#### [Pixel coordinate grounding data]

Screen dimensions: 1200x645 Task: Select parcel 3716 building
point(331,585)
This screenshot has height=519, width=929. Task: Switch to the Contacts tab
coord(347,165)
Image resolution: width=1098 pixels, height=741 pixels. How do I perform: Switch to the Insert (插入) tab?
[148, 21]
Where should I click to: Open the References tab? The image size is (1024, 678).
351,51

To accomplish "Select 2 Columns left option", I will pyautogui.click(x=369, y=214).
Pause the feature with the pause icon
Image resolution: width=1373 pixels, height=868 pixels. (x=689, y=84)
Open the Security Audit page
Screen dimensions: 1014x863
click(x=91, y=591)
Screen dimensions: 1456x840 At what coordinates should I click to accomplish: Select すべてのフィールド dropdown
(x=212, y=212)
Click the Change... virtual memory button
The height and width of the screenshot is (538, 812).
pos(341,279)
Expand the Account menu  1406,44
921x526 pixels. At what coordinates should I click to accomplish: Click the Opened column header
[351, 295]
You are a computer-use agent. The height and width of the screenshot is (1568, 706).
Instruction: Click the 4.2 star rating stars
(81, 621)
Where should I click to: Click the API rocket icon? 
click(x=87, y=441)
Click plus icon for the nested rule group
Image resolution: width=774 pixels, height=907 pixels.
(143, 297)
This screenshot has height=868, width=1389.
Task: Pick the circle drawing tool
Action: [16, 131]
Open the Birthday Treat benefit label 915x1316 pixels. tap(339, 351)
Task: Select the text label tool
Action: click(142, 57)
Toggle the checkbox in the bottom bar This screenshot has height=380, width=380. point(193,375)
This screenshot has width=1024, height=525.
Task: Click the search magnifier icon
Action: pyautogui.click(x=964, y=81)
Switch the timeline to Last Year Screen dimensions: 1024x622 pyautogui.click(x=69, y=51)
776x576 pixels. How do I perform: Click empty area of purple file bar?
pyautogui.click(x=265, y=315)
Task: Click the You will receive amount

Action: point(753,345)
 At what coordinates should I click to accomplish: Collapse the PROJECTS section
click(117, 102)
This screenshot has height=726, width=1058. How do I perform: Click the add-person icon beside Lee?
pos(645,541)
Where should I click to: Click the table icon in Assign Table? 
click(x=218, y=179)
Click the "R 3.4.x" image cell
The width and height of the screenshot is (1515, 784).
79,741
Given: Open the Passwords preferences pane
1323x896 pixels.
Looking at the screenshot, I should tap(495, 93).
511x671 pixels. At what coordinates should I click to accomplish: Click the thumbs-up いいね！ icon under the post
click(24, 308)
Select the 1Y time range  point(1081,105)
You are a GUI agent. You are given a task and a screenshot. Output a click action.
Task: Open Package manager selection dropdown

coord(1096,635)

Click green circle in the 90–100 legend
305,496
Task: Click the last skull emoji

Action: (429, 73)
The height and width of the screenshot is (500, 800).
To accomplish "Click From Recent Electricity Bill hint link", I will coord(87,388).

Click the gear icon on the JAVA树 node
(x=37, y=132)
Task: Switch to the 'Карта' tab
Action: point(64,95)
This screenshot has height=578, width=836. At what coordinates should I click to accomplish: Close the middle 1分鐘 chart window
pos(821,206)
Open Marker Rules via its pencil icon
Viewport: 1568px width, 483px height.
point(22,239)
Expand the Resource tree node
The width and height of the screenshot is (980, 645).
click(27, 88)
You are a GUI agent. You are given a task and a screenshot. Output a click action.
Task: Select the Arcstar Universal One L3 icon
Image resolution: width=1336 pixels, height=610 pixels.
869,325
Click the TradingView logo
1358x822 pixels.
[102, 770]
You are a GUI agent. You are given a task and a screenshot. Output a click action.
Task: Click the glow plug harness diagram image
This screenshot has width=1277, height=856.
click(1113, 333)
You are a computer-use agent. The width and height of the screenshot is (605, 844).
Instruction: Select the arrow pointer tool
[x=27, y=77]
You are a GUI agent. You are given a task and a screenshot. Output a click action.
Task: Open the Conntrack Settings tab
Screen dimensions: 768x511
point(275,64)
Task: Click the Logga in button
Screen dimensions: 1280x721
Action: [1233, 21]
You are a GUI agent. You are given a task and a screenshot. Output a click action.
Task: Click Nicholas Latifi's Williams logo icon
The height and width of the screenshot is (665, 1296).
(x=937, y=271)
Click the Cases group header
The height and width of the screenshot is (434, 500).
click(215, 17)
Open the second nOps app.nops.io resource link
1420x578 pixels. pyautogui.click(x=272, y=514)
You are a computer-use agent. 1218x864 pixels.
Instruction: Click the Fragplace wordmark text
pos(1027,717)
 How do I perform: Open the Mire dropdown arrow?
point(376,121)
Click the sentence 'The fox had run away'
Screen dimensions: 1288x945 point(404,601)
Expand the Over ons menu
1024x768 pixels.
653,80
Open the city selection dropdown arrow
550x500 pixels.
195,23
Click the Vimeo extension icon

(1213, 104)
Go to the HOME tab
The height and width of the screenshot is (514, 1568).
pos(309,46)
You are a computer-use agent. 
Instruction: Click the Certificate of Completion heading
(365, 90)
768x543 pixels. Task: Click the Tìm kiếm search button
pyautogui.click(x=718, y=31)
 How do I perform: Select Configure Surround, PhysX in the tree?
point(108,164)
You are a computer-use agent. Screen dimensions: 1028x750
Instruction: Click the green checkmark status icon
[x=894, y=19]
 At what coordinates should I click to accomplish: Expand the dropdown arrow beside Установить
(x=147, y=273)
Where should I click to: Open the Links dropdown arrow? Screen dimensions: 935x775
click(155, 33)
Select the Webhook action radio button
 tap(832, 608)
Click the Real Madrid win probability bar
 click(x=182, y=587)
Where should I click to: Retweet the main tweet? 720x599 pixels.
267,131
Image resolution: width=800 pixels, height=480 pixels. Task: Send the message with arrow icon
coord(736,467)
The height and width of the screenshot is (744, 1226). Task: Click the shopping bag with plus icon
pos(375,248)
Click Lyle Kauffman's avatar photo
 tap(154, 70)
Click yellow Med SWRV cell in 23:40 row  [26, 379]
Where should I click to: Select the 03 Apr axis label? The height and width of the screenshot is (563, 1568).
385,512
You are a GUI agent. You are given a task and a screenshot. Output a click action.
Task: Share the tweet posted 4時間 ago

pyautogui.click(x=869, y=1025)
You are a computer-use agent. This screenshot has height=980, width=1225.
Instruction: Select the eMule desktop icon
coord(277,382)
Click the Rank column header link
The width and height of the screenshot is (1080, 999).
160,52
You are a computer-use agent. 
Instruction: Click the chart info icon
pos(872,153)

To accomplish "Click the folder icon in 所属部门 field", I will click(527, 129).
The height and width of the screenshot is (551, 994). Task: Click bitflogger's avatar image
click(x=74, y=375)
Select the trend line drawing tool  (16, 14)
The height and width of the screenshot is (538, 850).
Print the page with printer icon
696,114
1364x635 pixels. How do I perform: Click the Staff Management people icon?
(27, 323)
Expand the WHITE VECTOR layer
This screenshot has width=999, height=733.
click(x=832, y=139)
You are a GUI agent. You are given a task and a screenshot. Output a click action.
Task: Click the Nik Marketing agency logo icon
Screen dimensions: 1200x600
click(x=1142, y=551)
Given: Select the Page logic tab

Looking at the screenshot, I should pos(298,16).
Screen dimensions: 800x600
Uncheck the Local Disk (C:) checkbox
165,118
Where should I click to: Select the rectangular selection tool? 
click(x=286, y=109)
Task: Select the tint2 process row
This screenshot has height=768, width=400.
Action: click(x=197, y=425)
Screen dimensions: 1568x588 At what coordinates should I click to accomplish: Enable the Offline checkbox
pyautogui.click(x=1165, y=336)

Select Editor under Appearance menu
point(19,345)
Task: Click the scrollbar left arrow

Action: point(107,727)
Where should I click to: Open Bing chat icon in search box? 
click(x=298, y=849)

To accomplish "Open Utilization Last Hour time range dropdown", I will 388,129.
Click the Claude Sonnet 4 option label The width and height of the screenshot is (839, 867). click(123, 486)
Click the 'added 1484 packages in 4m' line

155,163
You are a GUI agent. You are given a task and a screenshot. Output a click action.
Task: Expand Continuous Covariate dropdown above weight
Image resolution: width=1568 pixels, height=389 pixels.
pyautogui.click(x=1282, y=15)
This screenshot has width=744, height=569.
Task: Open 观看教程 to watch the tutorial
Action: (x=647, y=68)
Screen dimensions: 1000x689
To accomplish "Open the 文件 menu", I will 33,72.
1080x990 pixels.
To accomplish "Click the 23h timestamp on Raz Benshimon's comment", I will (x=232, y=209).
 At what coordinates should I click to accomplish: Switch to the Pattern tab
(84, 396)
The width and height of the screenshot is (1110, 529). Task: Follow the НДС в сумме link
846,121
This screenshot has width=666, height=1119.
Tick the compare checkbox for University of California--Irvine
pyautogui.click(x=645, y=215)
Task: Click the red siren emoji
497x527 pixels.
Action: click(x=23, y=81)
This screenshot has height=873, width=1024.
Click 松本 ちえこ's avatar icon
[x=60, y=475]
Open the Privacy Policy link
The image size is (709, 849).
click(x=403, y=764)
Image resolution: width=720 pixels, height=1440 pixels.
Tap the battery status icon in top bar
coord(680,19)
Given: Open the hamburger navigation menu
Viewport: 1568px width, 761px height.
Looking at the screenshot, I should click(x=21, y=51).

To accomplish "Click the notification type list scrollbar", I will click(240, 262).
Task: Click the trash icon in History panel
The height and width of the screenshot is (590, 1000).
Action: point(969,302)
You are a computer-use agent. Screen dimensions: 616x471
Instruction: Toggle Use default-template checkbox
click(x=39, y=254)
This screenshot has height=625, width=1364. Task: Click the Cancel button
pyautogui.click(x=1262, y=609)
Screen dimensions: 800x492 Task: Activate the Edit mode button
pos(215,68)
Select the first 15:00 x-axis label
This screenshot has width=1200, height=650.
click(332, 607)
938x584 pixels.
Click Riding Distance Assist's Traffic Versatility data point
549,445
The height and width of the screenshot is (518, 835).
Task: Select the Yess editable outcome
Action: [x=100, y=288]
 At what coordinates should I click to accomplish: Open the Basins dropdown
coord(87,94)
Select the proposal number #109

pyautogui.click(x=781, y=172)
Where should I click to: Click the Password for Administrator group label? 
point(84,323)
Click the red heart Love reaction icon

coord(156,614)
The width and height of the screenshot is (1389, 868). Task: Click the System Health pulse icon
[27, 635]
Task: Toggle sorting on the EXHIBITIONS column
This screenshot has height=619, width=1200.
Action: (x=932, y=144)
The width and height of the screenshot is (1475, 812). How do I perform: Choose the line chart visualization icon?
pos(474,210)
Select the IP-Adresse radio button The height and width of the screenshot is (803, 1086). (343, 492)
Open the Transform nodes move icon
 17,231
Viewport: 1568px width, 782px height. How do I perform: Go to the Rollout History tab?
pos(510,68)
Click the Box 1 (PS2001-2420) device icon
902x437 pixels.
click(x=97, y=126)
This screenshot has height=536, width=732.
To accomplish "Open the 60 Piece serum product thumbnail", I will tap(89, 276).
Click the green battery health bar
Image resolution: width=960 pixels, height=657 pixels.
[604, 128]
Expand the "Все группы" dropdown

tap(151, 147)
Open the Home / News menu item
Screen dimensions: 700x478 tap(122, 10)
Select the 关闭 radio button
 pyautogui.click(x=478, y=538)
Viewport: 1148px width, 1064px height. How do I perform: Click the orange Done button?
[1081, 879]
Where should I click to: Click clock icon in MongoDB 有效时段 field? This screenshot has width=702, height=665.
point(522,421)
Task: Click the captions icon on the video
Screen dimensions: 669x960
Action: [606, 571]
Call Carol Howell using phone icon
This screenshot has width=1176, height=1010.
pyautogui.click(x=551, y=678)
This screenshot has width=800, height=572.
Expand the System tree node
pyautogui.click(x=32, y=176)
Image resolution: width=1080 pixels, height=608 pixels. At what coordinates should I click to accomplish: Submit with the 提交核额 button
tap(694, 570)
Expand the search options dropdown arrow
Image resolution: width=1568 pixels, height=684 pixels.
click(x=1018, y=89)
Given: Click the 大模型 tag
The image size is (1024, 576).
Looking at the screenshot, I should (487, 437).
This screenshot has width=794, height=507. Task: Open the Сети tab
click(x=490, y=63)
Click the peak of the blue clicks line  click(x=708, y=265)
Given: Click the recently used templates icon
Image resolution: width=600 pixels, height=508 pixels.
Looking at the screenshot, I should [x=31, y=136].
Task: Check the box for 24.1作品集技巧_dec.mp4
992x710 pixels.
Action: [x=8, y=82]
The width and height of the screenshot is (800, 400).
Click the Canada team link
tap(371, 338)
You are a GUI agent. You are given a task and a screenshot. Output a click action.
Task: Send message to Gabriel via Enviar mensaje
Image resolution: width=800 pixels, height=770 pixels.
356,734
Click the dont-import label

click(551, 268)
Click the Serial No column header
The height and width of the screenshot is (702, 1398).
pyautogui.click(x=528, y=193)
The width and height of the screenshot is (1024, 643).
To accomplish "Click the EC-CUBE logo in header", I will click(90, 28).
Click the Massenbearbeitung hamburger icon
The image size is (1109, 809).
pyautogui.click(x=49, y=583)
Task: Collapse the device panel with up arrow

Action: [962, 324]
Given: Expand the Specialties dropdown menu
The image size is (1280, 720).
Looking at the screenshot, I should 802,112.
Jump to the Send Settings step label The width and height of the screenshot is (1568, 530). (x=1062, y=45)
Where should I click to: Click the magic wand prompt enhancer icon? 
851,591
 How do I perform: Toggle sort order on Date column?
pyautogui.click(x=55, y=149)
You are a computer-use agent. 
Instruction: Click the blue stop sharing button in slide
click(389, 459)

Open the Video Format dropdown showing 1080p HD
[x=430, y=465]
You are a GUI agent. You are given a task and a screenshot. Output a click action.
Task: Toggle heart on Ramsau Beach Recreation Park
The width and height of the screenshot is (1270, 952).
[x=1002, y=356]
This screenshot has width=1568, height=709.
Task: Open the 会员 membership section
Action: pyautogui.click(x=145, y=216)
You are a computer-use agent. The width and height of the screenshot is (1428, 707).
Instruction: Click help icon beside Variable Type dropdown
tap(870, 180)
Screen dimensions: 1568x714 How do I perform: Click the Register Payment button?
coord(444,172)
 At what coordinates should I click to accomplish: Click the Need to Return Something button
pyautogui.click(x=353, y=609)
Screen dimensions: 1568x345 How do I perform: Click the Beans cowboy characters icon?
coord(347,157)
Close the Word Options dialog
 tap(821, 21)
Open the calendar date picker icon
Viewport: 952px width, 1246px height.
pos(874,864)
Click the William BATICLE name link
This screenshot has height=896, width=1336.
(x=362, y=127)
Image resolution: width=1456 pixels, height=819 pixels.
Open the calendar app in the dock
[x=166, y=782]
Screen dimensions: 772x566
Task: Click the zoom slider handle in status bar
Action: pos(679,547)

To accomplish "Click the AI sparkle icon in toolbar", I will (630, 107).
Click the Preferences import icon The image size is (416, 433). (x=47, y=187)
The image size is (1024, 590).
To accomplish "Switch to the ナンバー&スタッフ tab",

#### [Your instructions]
Show all lines above holding "Settings".

#### [Answer area]
Task: Open the Conntrack Settings tab
Jump to the Send Settings step label The width and height of the screenshot is (1568, 530). (x=1062, y=45)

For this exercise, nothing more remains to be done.